Blueprints¶
Build a complete knowledge graph from CSV files using a declarative JSON blueprint. Instead of writing add_nodes / add_connections calls, describe your data in JSON — from_blueprint() handles the rest.
import kglite
graph = kglite.from_blueprint("blueprint.json")
This guide walks through building a blueprint from scratch, starting simple and adding features incrementally.
Your First Blueprint¶
Suppose you have a file employees.csv:
employee_id |
name |
department |
salary |
|---|---|---|---|
1 |
Alice |
Engineering |
95000 |
2 |
Bob |
Sales |
72000 |
3 |
Charlie |
Engineering |
88000 |
The blueprint to load this is:
{
"settings": {
"root": "./data"
},
"nodes": {
"Employee": {
"csv": "employees.csv",
"pk": "employee_id",
"title": "name"
}
}
}
That’s it. Three decisions:
root— where the CSV files live (relative paths in the blueprint resolve from here)pk— which column uniquely identifies each row (becomes the node’sid)title— which column is the display name
All other columns (department, salary) are auto-detected and stored as properties.
graph = kglite.from_blueprint("blueprint.json")
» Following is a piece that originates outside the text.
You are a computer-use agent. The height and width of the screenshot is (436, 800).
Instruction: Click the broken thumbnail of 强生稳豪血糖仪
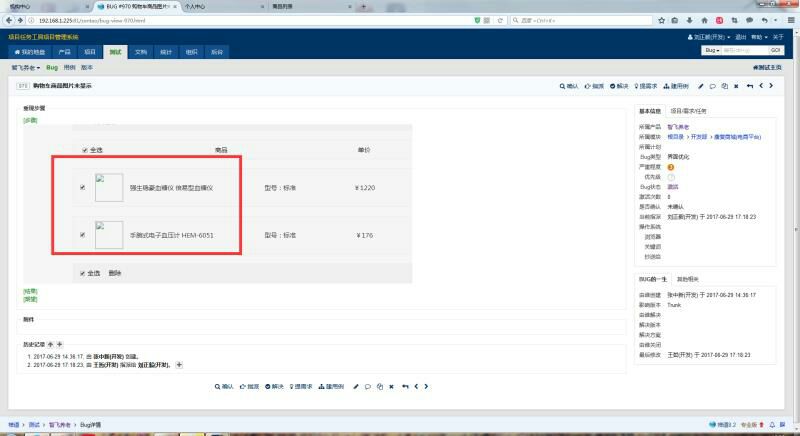(x=108, y=187)
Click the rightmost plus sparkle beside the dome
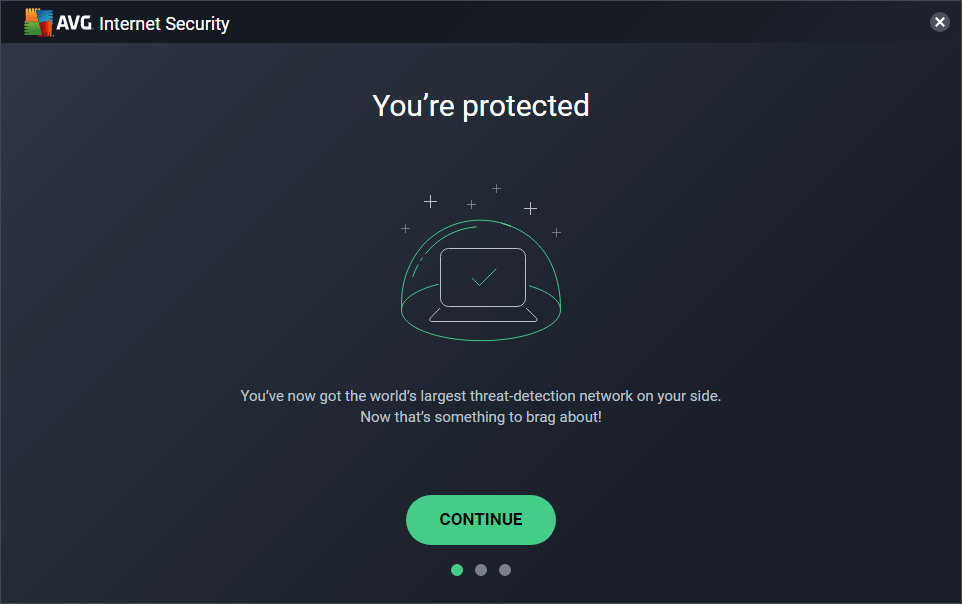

graph.cypher("MATCH (e:Employee) RETURN e.name, e.salary ORDER BY e.salary DESC")
Property Types¶
By default, column types are auto-detected from the CSV. Use properties to override when auto-detection isn’t enough:
{
"Employee": {
"csv": "employees.csv",
"pk": "employee_id",
"title": "name",
"properties": {
"salary": "float",
"hired": "date",
"department": "string"
}
}
}
Available types:
Type |
Stored as |
Notes |
|---|---|---|
|
text |
Default for text columns |
|
integer |
Whole numbers |
|
float |
Decimal numbers |
|
datetime |
Expects epoch milliseconds in CSV; converts to datetime |
Columns not listed in properties are still loaded — they just use auto-detection. You only need to specify types when auto-detection gets it wrong.
Skipping Columns¶
Use skipped to exclude columns you don’t want stored as properties:
{
"Employee": {
"csv": "employees.csv",
"pk": "employee_id",
"title": "name",
"skipped": ["internal_code", "etl_timestamp"]
}
}
Filtering Rows¶
Use filter to load only a subset of rows from the CSV:
{
"Employee": {
"csv": "employees.csv",
"pk": "employee_id",
"title": "name",
"filter": {
"status": "Active",
"salary": {">": 50000}
}
}
}
Simple values mean equality ("status": "Active" keeps only rows where status equals “Active”). Operator dicts support: =, !=, >, <, >=, <=.
Adding Connections¶
FK Edges (One-to-Many)¶
If employees.csv has a company_id column referencing another node type:
employee_id |
name |
company_id |
|---|---|---|
1 |
Alice |
ACME |
2 |
Bob |
ACME |
3 |
Charlie |
GLOBEX |
And you have companies.csv:
company_id |
company_name |
industry |
|---|---|---|
ACME |
Acme Corp |
Manufacturing |
GLOBEX |
Globex Inc |
Technology |
{
"settings": { "root": "./data" },
"nodes": {
"Employee": {
"csv": "employees.csv",
"pk": "employee_id",
"title": "name",
"skipped": ["company_id"],
"connections": {
"fk_edges": {
"WORKS_AT": {
"target": "Company",
"fk": "company_id"
}
}
}
},
"Company": {
"csv": "companies.csv",
"pk": "company_id",
"title": "company_name"
}
}
}
This creates (Employee)-[:WORKS_AT]->(Company) edges. The fk column in the source CSV must match the pk values of the target node type.
Tip: Add FK columns to
skippedif you don’t want them stored as node properties — the edge already captures the relationship.
Manual Nodes (No CSV)¶
If you don’t have a separate CSV for the target type, omit the csv field. The loader will automatically create nodes from the distinct FK values it finds:
{
"nodes": {
"Employee": {
"csv": "employees.csv",
"pk": "employee_id",
"title": "name",
"connections": {
"fk_edges": {
"IN_DEPARTMENT": {
"target": "Department",
"fk": "department"
}
}
}
},
"Department": {
"pk": "name",
"title": "name"
}
}
}
The loader scans all FK edges targeting Department, collects the distinct values ("Engineering", "Sales"), and creates nodes from them.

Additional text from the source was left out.